0

Java 8 added functional programming constructs, including the Function class and its associated identity() method.

Here's the current structure of this method:

// Current implementation of this function in the [JDK source][1]
static <T> Function<T, T> identity() {
    return t -> t;
}

// Can be used like this
List<T> sameList = list.stream().map(Function.identity()).collect(Collectors.toList());

However, there's a second way to structure it:

// Alternative implementation of the method
static <T> T identity(T in) {
    return in;
}

// Can be used like this
List<T> sameList = list.stream().map(Function::identity).collect(Collectors.toList());

There's even a third way to structure it:

// Third implementation
static final Function<T, T> IDENTITY_FUNCTION = t -> t;

// Can be used like this
List<T> sameList = list.stream().map(Function.IDENTITY_FUNCTION).collect(Collectors.toList());

Of the three approaches, the first one that is actually used in the JDK looks less memory efficient, as it appears to be creating a new object (lambda) on every use, while the second and third implementations don't. According to this SO answer that's not actually the case, so ultimately all three approaches seem relatively equivalent performance-wise.

Using the second approach allows the method to be used as a method reference, which is similar to how many other standard library methods are used in functional constructs.
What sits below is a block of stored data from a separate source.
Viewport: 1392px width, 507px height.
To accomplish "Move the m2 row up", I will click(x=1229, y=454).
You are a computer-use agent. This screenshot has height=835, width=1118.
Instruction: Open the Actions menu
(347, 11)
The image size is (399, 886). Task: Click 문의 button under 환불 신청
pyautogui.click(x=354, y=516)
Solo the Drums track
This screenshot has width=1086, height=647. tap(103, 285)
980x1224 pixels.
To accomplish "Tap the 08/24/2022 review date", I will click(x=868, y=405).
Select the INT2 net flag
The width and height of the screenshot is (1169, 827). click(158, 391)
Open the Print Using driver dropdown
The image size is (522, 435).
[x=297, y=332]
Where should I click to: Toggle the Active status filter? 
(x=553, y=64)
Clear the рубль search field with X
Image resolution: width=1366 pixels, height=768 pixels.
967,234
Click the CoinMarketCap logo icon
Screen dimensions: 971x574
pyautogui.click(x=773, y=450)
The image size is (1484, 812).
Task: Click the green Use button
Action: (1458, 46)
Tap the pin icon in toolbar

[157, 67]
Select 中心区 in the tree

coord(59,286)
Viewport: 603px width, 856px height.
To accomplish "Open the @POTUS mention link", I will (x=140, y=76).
E.g. stream.map(Math::abs) or stream.map(String::toLowerCase).

Overall, why use the first approach, which looks (though ultimately isn't) less performant and is different from other examples?

Mark
  • 1,746
  • 2
  • 18
  • 19
  • @AndyTurner I don't think they're saying that those are the same, but rather thay for the given implementation (identity as a function with signature `T(T)`), that would be the way to use it. – FallenWarrior Jan 17 '20 at 23:48
  • 2
    Your title doesn't agree with your question. – user207421 Jan 17 '20 at 23:59
  • 5
    Did you _try_ your "third implementation"? – chrylis -cautiouslyoptimistic- Jan 18 '20 at 00:30
  • 2
    `static int Math.abs(int)` and `String String::toLowerCase()` predate lambdas, so it couldn't be changed, besides those methods can also be called directly, instead of only as method references. In contrast, ` T Function::identity(T in)` would be new, and nobody would ever call it directly (what would be the point?). – Andreas Jan 18 '20 at 01:23
  • You kind of mentioned style used for streams so it may be worth pointing that despite not being specified anywhere officially, we are *encouraged* to use static imports for methods which *provide* implementations of functional interfaces. So instead of `Collectors.toList()` we could write `toList()`, instead of `Comparator.compare(..)` `compare(...)`. This allows streams to be written like `.map(String::length).collect(groupingBy(identity(), counting()));`. In that example IMO simple `identity()` is simpler than `Function::identity` which you mentioned. – Pshemo Jan 19 '20 at 14:26

1 Answers1

8

TL;DR Using Function.identity() creates only one object, so it's very memory efficient.


Third implementation doesn't compile, because T is undefined, so that's not an option.

In second implementation, every time you write Function::identity a new object instance is created.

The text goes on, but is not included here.